09/02/2011
Processus créatif
The promise est un objet superbe et déconcertant. Un ensemble à décrypter soi-même pour l'apprécier, ce qui demande un minimum d'efforts et pose peut être plus de question qu'il n'apporte de réponses.
Objet superbe, ce coffret propose le fac-similé d'un carnet de Bruce Springsteen, les pages sur lesquelles il écrit ses chansons, ses textes avec les hésitations, les ratures, les rajouts, les notes, la recherche du mot juste. L'objet est beau par lui-même mais n'est pas livré avec un mode d'emploi (ou si peu), comme s'il nous l'avait confié à l'issue d'un concert ou mieux, après une rencontre. Il y a là quelque chose d'intime, de proche qu'il met dans sa relation avec son public, ses fans, qui est bien dans sa manière.

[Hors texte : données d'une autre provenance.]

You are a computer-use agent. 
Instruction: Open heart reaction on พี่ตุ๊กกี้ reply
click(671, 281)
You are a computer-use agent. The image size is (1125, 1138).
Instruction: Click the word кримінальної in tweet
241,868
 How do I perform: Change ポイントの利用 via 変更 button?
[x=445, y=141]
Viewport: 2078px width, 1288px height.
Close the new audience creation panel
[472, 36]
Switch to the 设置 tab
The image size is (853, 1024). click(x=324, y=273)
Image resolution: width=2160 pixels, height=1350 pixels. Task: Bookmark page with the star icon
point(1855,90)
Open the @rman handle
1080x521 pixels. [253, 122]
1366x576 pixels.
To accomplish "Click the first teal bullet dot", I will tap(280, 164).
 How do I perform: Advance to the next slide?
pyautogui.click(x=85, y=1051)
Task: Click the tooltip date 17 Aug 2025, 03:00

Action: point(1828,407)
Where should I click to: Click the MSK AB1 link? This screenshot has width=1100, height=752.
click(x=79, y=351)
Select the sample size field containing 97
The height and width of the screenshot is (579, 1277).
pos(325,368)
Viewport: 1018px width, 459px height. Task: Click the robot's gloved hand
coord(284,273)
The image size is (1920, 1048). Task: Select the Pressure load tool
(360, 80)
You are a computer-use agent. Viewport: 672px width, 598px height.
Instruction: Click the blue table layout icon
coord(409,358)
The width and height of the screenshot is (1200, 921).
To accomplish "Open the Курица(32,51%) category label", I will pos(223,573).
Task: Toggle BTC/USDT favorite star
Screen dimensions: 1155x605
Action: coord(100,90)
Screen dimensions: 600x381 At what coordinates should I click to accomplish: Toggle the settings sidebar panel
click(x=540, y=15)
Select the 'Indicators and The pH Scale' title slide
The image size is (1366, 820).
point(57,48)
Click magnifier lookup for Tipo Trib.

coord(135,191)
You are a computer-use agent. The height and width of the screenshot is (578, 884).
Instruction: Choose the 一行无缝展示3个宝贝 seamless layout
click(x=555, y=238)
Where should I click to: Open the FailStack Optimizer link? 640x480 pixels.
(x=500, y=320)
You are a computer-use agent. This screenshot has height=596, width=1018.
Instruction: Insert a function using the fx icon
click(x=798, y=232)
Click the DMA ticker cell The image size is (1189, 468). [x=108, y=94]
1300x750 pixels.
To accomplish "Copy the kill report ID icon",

Maintenant, l'objet n'est pas donné non plus, mais c'est compensé par ce qui accompagne ce document brut. Pour le décrypter, il faut le relier à la musique et aux images qui l'accompagnent. La partie musique se compose de l'album Darkness on the edge of town, sortit en 1978 et remastérisé pour l'occasion (c'est la mode). Ce n'est pas l'album que je j'écoute le plus souvent (moi, ça serait plutôt The wild, the innocent and the E-Street shuffle), mais c'est plein de grands classiques comme Racing in the streets ou Badlands avec deux morceaux atypiques et superbes : Factory et Candy's room. Ce n'est pas pour cela qu'on va acheter le coffret. Le gros morceau, c'est The promise, double album qui est ce que Darkness... aurait pu être si le Boss n'était pas le Boss et que cette période intensément créative, marquée par des déboires judiciaires avec son bientôt ex-manager et des tensions avec son groupe, ne l'avait poussé à se remettre encore et toujours en question. Perfectionniste et déterminé, obstiné, il travaille, compose, reprend et finalement accouche de l'album aux tonalités sombres mais pas que (Promised land) bien connu.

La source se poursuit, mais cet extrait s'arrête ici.